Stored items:

________________________

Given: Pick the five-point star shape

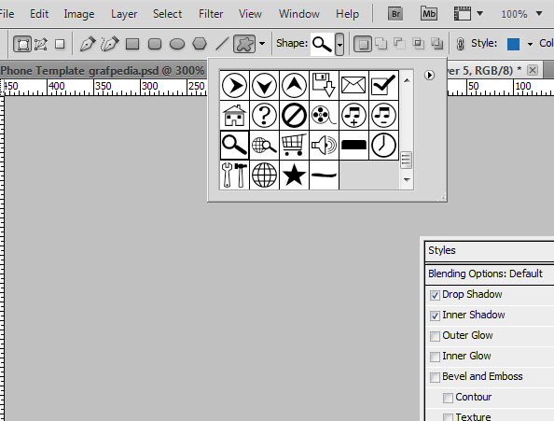Looking at the screenshot, I should click(294, 175).
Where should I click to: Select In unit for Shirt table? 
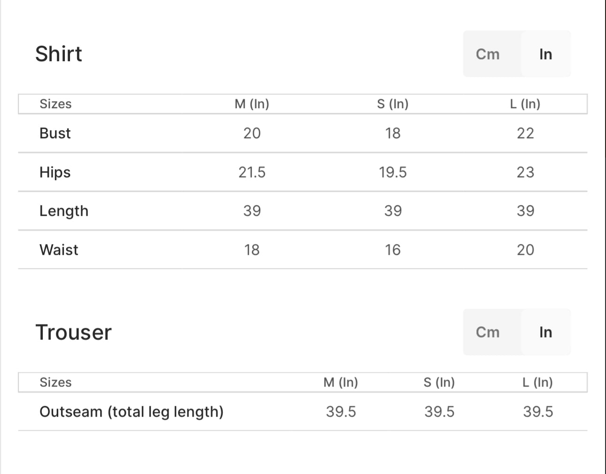pos(545,54)
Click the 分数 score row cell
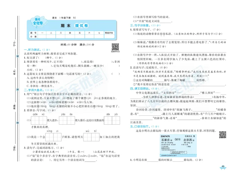This screenshot has height=182, width=243. coord(33,36)
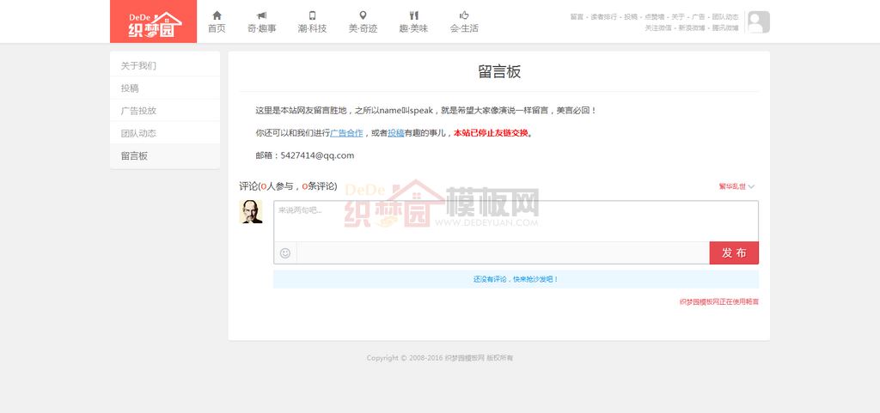Image resolution: width=880 pixels, height=413 pixels.
Task: Select 投稿 in the left sidebar
Action: [130, 88]

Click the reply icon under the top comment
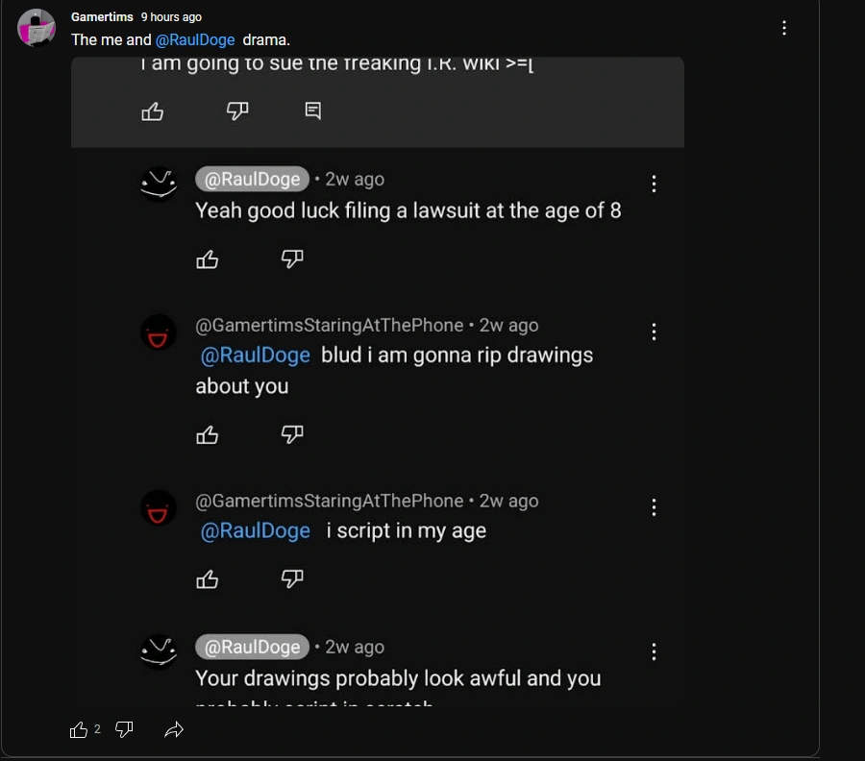[x=312, y=110]
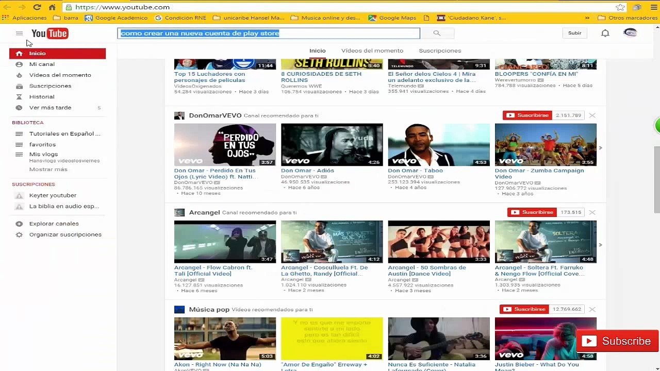Show next videos in the DonOmarVEVO row
The image size is (660, 371).
click(600, 148)
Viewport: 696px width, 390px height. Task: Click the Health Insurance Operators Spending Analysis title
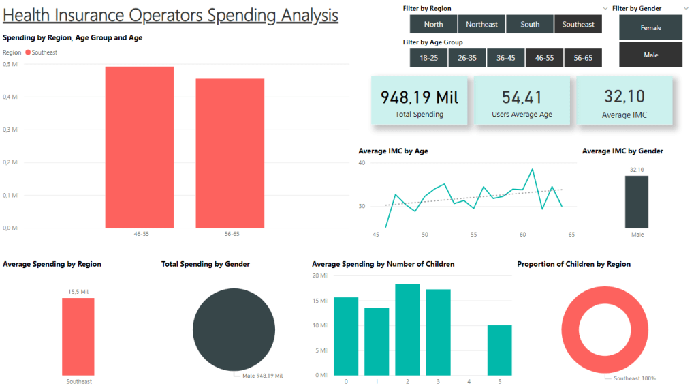(x=170, y=15)
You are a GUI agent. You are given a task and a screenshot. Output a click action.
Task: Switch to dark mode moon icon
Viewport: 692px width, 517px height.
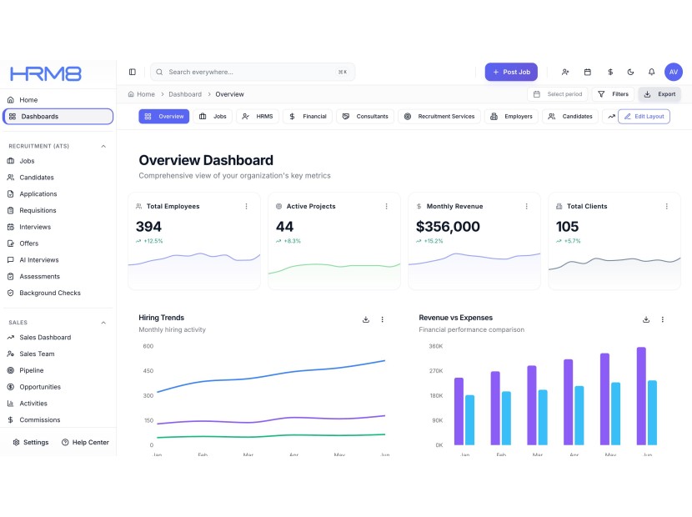tap(630, 73)
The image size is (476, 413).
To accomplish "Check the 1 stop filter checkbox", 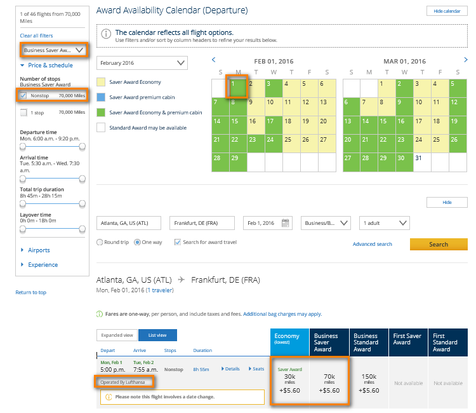I will coord(23,112).
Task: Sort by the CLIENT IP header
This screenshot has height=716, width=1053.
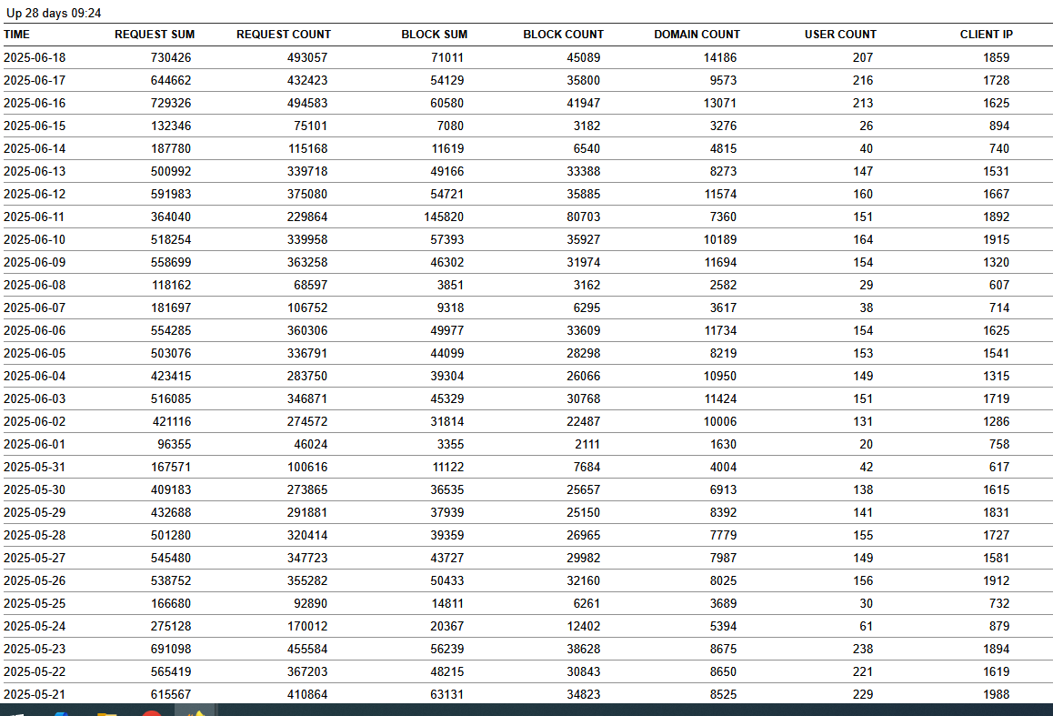Action: (x=987, y=35)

________________________

Exercise goal: Your task is to restate word for word the lines from the top of the data to the line containing "Task: Switch to dark mode moon icon", both ends included, with every picture left out.

Exercise output:
Given: Pick the five-point star shape

Looking at the screenshot, I should click(294, 175).
Where should I click to: Select In unit for Shirt table? 
pos(545,54)
Click the 分数 score row cell
This screenshot has height=182, width=243. coord(33,36)
Image resolution: width=880 pixels, height=413 pixels.
Task: Select 投稿 in the left sidebar
Action: [130, 88]

Click the reply icon under the top comment
[x=312, y=110]
Show next videos in the DonOmarVEVO row
The image size is (660, 371).
click(600, 148)
Viewport: 696px width, 390px height. Task: Click the Health Insurance Operators Spending Analysis title
(x=170, y=15)
You are a GUI agent. You are given a task and a screenshot. Output a click action.
Task: Switch to dark mode moon icon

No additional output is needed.